Extension of the Test-Area methodology for calculating solid-fluid interfacial tensions in cylindrical geometry.

We extend the well-known Test-Area methodology of Gloor et al. [J. Chem. Phys. 123, 134703 (2005)], originally proposed to evaluate the surface tension of planar fluid-fluid interfaces along a computer simulation in the canonical ensemble, to deal with the solid-fluid interfacial tension of systems adsorbed on cylindrical pores. The common method used to evaluate the solid-fluid interfacial tension invokes the mechanical relation in terms of the tangential and normal components of the pressure tensor relative to the interface. Unfortunately, this procedure is difficult to implement in the case of cylindrical geometry, and particularly complex in case of nonspherical molecules. Following the original work of Gloor et al., we perform free-energy perturbations due to virtual changes in the solid-fluid surface.

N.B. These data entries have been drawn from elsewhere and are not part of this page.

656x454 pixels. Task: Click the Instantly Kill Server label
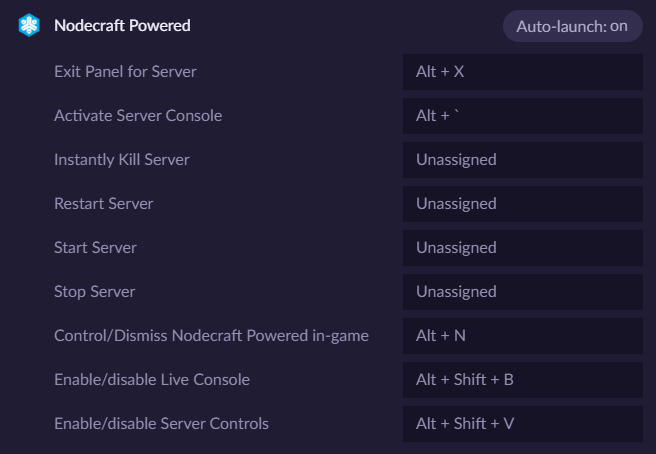122,160
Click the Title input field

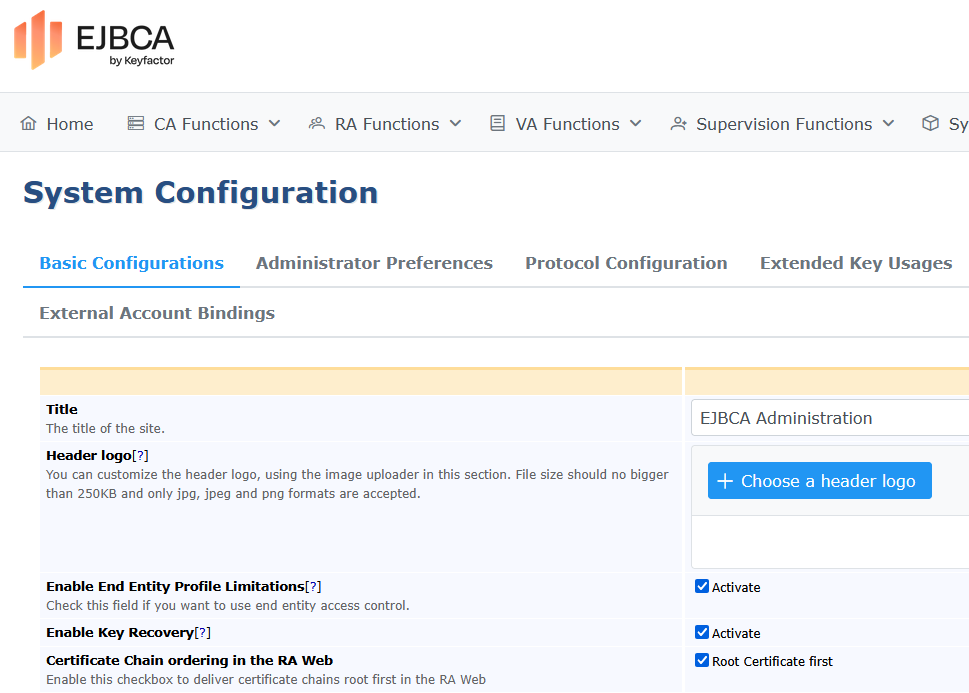click(x=828, y=418)
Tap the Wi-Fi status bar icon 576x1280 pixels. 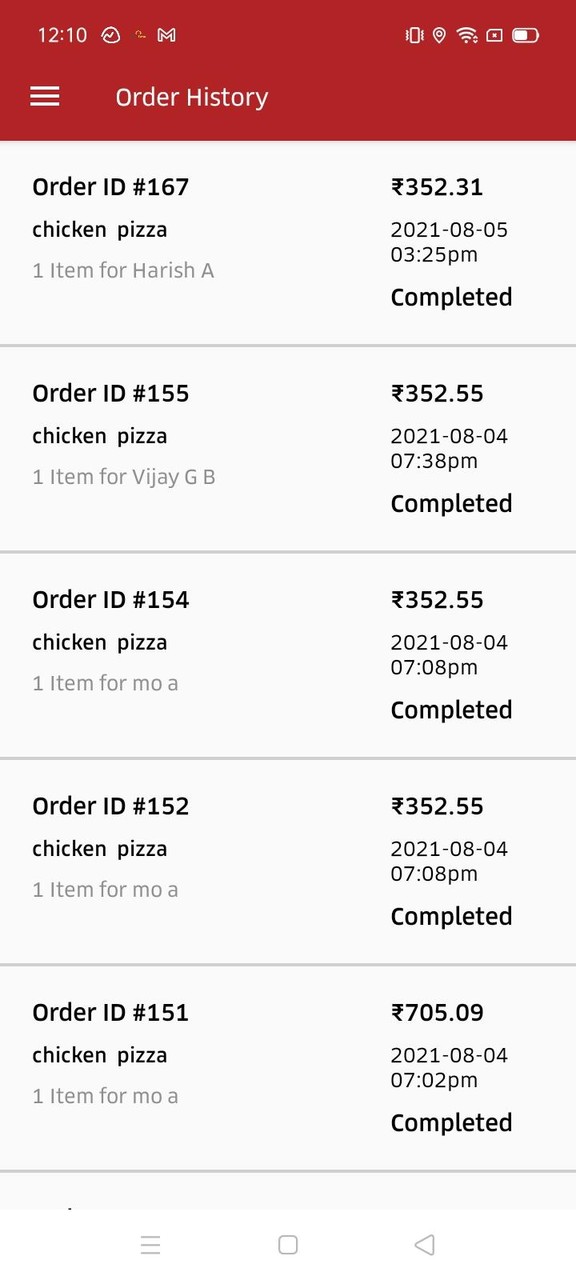tap(467, 35)

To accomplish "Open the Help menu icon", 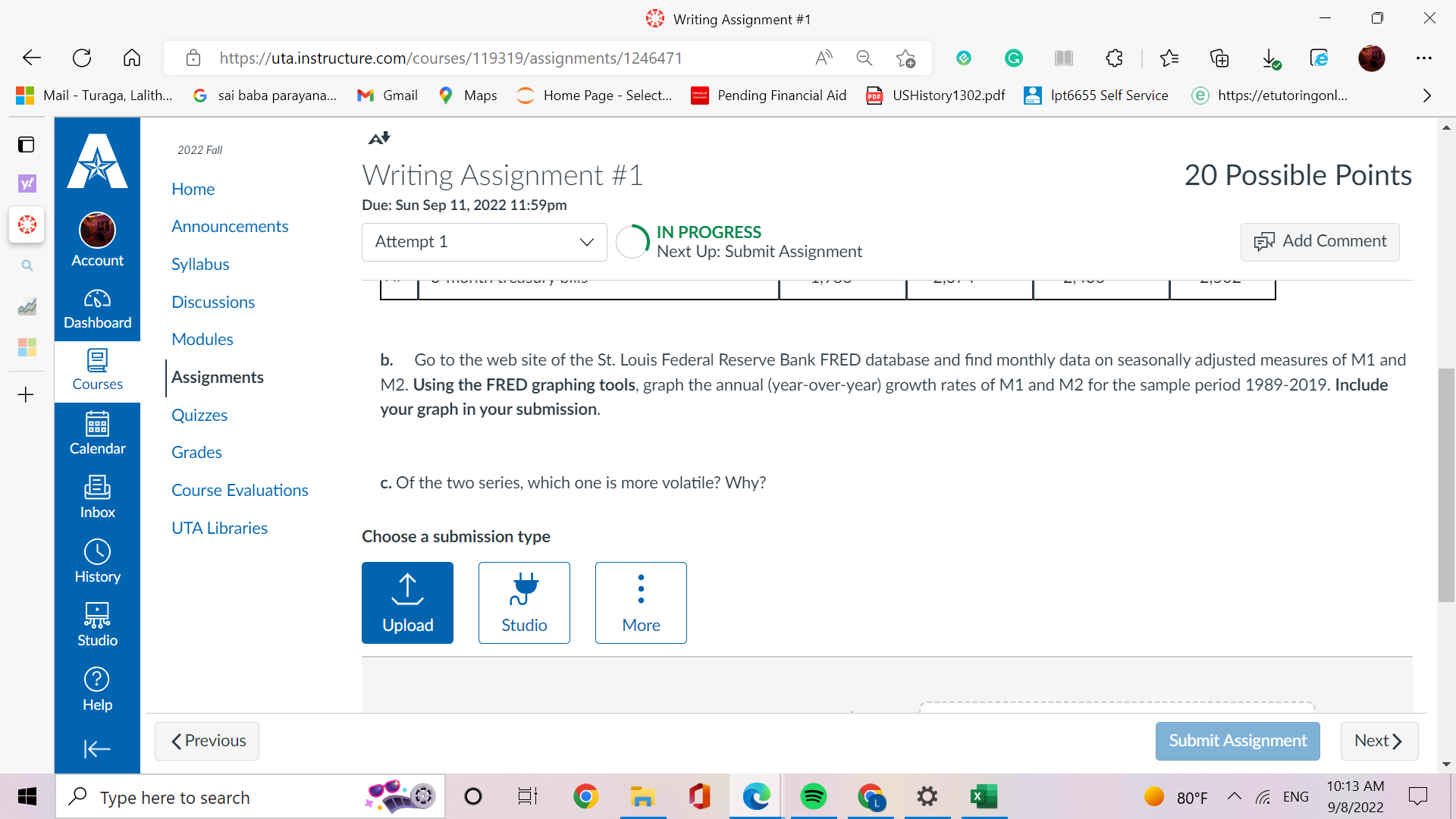I will [x=97, y=689].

In this particular case, the radius and length of the cylindrical pore are varied to ensure constant-volume virtual changes of the solid-fluid surface area along the simulation. We apply the modified methodology for determining the interfacial tension of a system of spherical Lennard-Jones molecules adsorbed inside cylindrical pores that interact with fluid molecules through the generalized 10-4-3 Steele potential recently proposed by Siderius and Gelb [J. Chem. Phys. 135, 084703 (2011)]. We analyze the effect of pore diameter, density of adsorbed molecules, and fluid-fluid cutoff distance of the Lennard-Jones intermolecular potential on the solid-fluid interfacial tension. This extension, as the original Test-Area formulation, offers clear advantages over the classical mechanical route of computational efficiency, easy of implementation, and generality.